The marshal got his comedownance in the end, naturally, honoring another canon of the traditional Western, which is that justice must be served, one way or another, by the final fade-out.

Russell is an urban cowboy, born and raised in Los Angeles (L.A. High School, UCLA). He had his towering height when he was 14, and it was probably inevitable that he’d find his way into action pictures. While he’s been in films as varied as “A Bell for Adano,” “Sitting Pretty” and “Forever Amber,” his principal fame has come in the Western, from a small part in “Jesse James” in 1939, to roles in well-remembered vintage exemplars like “Yellow Sky” and “Rio Bravo.”
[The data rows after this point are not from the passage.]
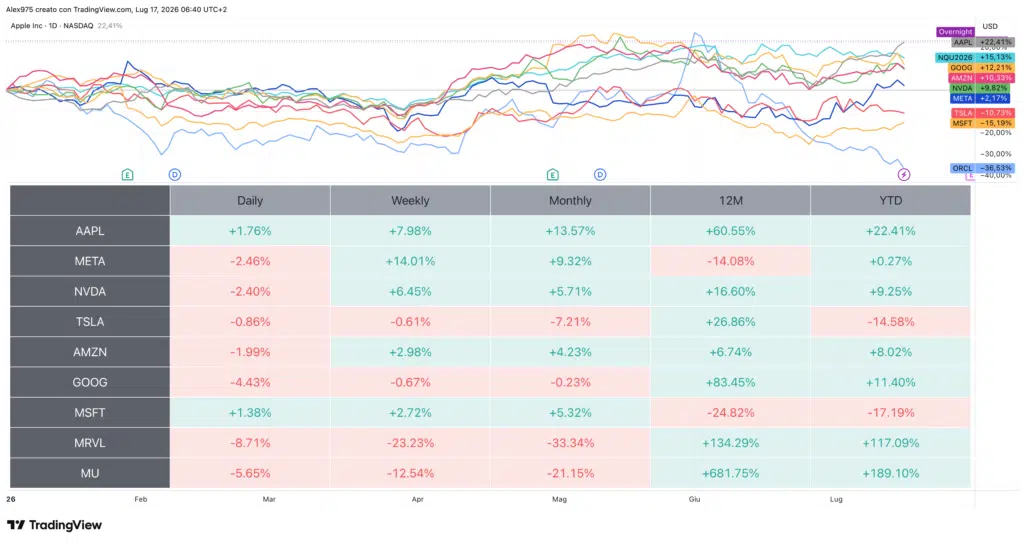Image resolution: width=1024 pixels, height=543 pixels.
Task: Click the TradingView logo at bottom left
Action: pos(55,525)
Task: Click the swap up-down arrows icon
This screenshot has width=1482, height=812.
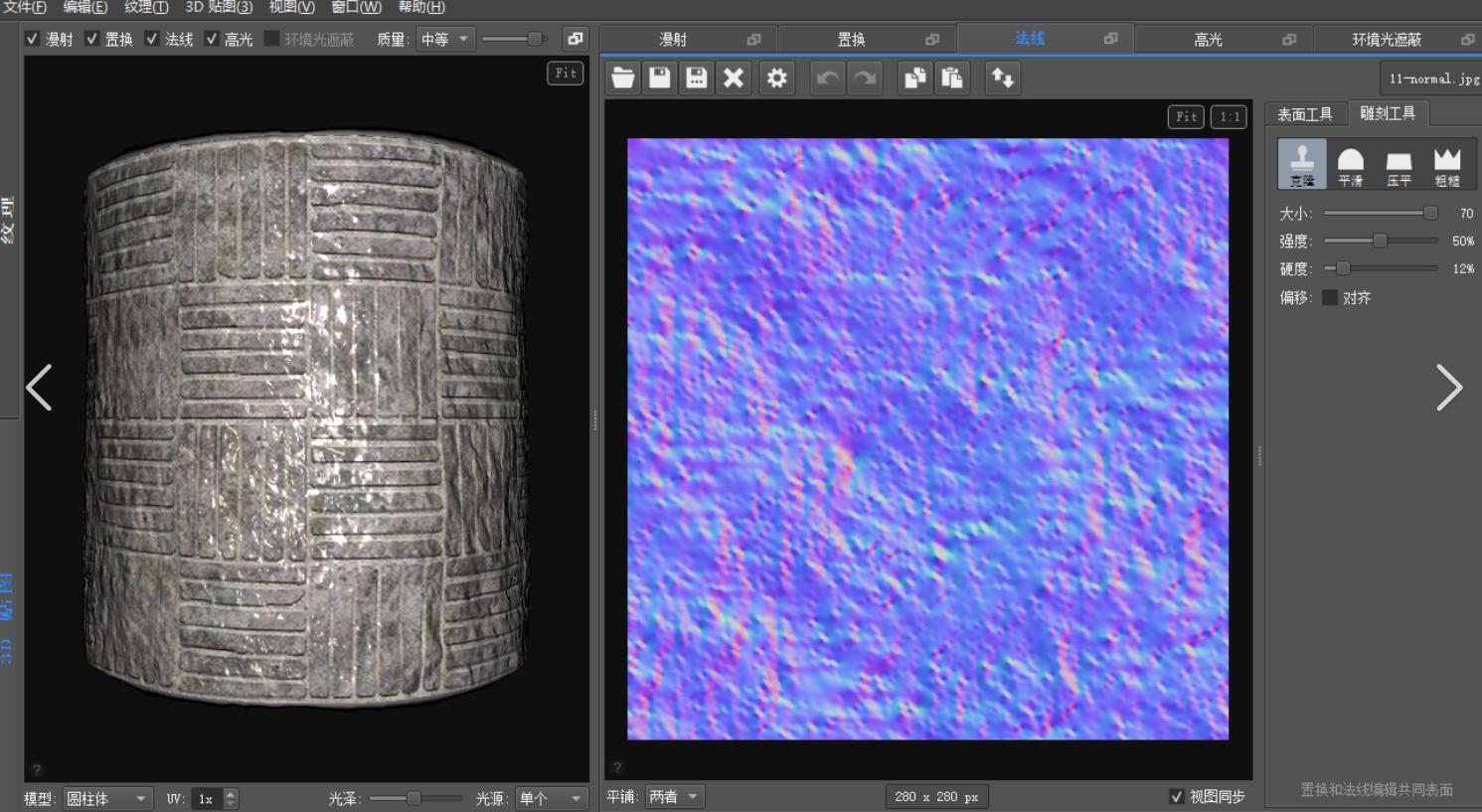Action: point(1002,78)
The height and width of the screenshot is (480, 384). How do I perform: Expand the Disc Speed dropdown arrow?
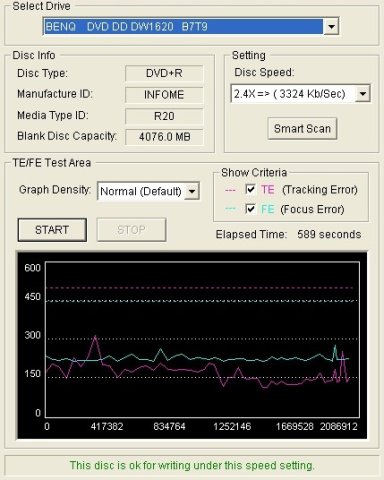[362, 94]
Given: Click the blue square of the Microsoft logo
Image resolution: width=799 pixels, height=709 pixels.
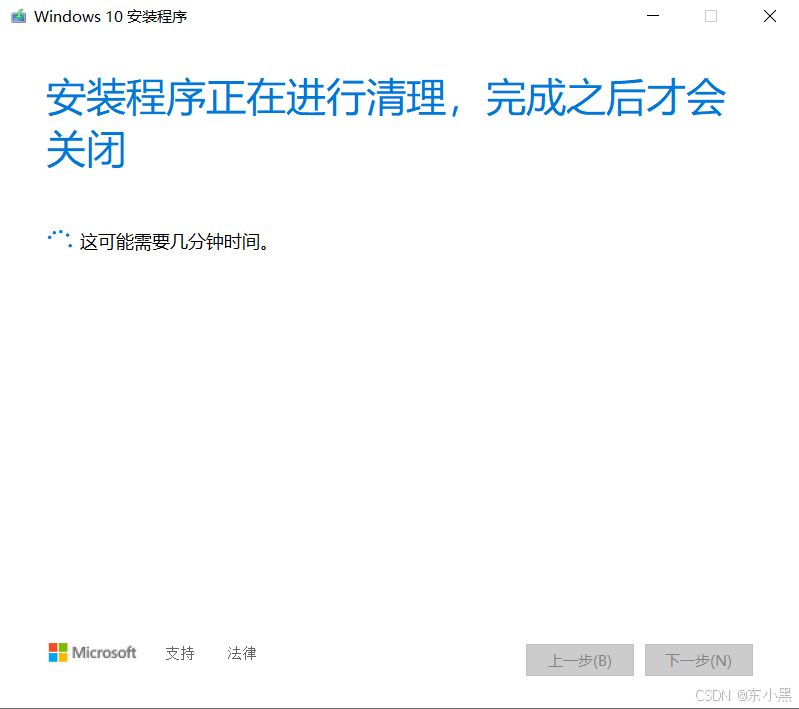Looking at the screenshot, I should pyautogui.click(x=53, y=657).
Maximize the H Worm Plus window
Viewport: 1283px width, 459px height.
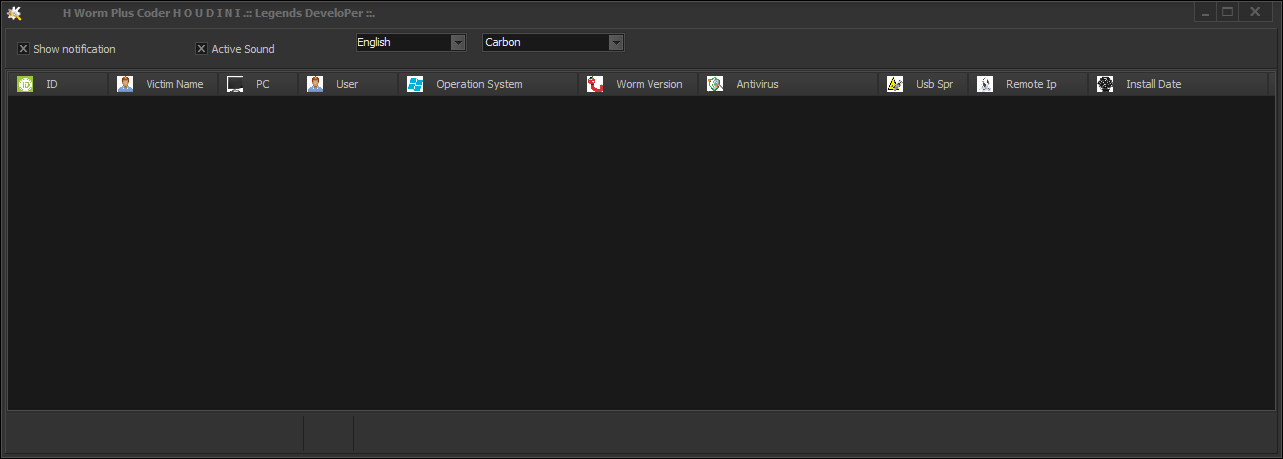(1228, 12)
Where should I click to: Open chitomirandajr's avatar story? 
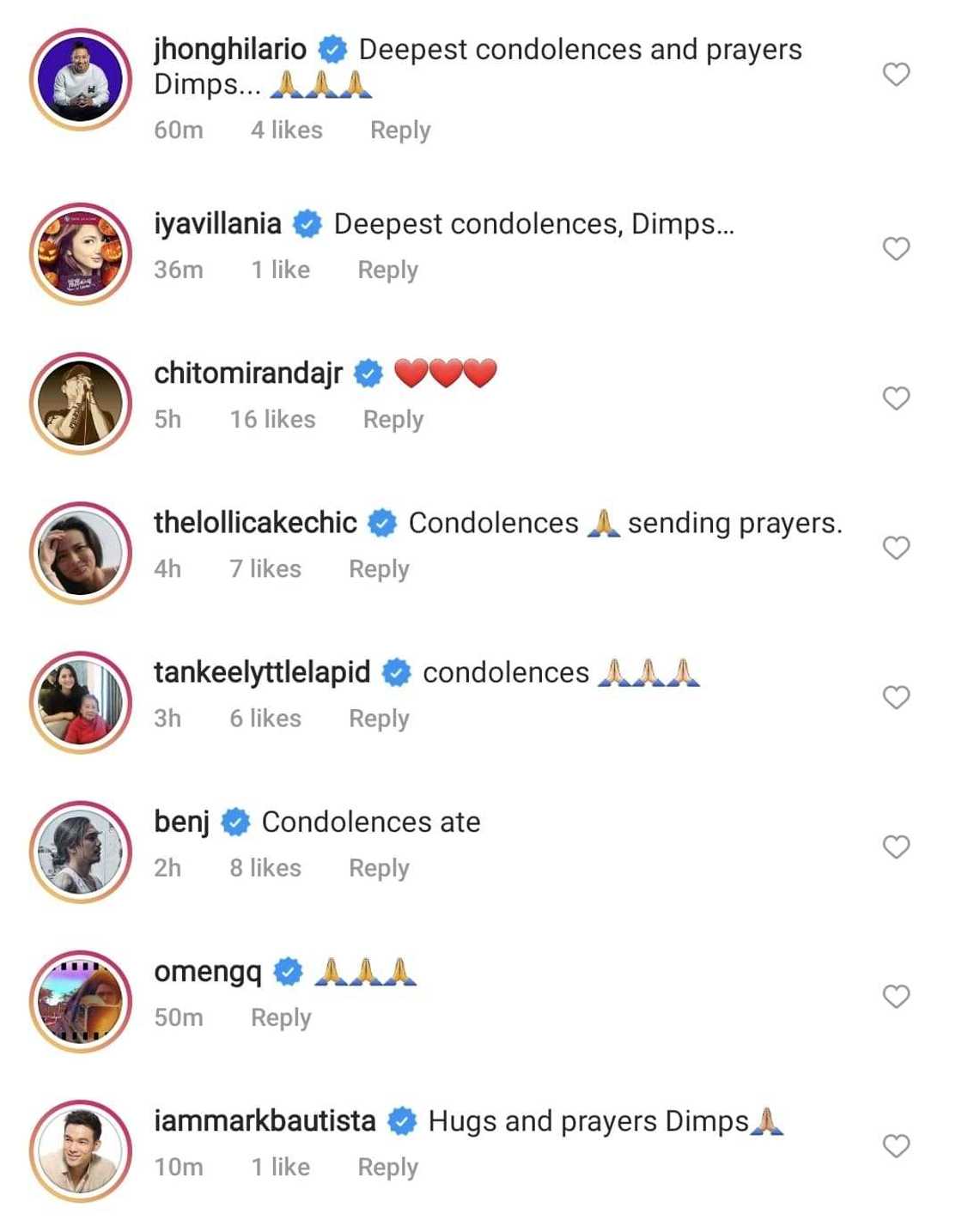[81, 404]
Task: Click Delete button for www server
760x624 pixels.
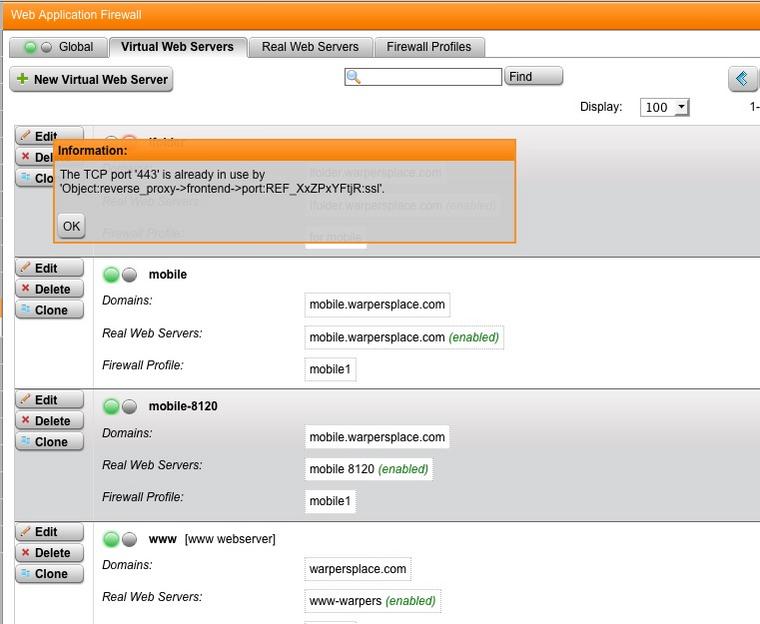Action: (x=50, y=553)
From 1958-60 Russell was television’s “The Lawman”--holding his own, he noted with some pride at lunch the other day, against Ed Sullivan between 8:30 and 9 on Sunday nights. The series was eventually sold in 15 languages and still makes the rounds.

Having begun in a time when actors tended to be cast as good persons or bad persons (to make clarity that much easier for audiences), Russell has been both hero and villain. But--a true actor--”always featured,” he adds.

Most recently he has been an unofficial member of Eastwood’s unofficial stock company and, playing Eastwood’s commanding officer, died in his arms in “The Outlaw Josey Wales.” He was also in “Honkytonk Man,” although much of his part was cut out, he says, with just enough left to earn him residuals.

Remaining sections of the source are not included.